How do you cope with FOMO? It's a funny little phenomenon, the fear of missing out, and it can hit us big time when applied to the latest, most talked about video games. Just about everyone I know with an Xbox Series X or S, or access to a high-end PC, is playing Starfield – while everyone else is pretending that they're not really that bothered, actually. When in reality, they want nothing more than to dive helmet-first into Bethesda's planet-hopping, spare-faring RPG. 

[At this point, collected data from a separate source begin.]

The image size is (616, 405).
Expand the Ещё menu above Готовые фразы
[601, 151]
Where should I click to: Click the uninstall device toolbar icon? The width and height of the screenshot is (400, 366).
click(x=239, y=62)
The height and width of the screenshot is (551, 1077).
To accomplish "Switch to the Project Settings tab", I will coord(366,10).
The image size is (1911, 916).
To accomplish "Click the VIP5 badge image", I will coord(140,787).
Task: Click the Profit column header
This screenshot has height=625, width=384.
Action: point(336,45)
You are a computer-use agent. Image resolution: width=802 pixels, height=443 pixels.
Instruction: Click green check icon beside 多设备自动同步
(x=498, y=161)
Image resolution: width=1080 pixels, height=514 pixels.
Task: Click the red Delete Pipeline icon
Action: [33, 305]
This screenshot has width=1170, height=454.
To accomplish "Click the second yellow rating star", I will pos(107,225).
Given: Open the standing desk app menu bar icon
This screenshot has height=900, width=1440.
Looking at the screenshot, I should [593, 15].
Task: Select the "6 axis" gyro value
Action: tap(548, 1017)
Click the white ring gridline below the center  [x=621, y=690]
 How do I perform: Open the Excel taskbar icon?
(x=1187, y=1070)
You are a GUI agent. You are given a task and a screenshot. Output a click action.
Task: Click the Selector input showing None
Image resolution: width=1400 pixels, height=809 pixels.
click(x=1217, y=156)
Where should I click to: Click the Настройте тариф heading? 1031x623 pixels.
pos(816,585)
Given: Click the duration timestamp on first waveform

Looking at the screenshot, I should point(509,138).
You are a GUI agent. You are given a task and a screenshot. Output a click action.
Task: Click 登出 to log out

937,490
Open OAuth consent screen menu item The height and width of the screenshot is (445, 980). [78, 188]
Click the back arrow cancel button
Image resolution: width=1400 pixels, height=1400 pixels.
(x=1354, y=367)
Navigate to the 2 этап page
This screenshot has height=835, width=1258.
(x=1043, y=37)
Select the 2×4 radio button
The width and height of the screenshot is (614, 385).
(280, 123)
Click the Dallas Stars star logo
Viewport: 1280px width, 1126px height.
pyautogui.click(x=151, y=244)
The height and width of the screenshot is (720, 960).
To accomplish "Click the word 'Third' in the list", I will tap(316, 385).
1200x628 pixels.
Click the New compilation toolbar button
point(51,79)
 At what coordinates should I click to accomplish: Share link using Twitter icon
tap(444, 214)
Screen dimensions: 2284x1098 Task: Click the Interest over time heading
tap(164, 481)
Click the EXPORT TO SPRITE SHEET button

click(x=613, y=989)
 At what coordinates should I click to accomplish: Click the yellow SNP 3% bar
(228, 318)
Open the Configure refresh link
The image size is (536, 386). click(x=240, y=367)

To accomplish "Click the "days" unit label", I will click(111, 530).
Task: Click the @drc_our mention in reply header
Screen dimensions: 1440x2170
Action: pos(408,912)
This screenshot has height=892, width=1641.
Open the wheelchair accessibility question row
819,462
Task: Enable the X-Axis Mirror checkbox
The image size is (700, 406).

If you've read our Starfield review, you'll know that our writer reckons it's the best thing Bethesda's done since Oblivion. And while PS5 players may never get the chance to experience that at some point down the line, if you're packing a potato-powered PC, I reckon your deep space days are numbered before they've even taken off. What you might be better-suited to is Fort Knox, a player-made Skyrim mod that boasts 200 interiors and 400 NPCs, turning Tamriel into a techno-futuristic sci-fi-scape in the process, with all the familiar trappings of Bethesda games new and old.

Space, man

Skyrim

(Image credit: Bethesda; Ripcat)
Shoot for the moon

First launched on Nexus Mods last year, Fort Knox isn't far off 17,000 downloads today, and is billed by its creator Ripcat as a hobbyist venture inspired by fellow modders Halo and Sin's respective Aether Suite and Mod Resources projects. Spread across seven different sci-fi-meets-cyberpunk-inspired major locations, the titular Fort Knox itself comprises five: Accord Plaza, Downtown, Industrial Zone, Yanabayashi Park, and Lake Athabasca. A short shuttle journey or taxi ride leads to Octo8 Island, which houses a residential village, and a so-called "hippie camp" named B-Salt Cove.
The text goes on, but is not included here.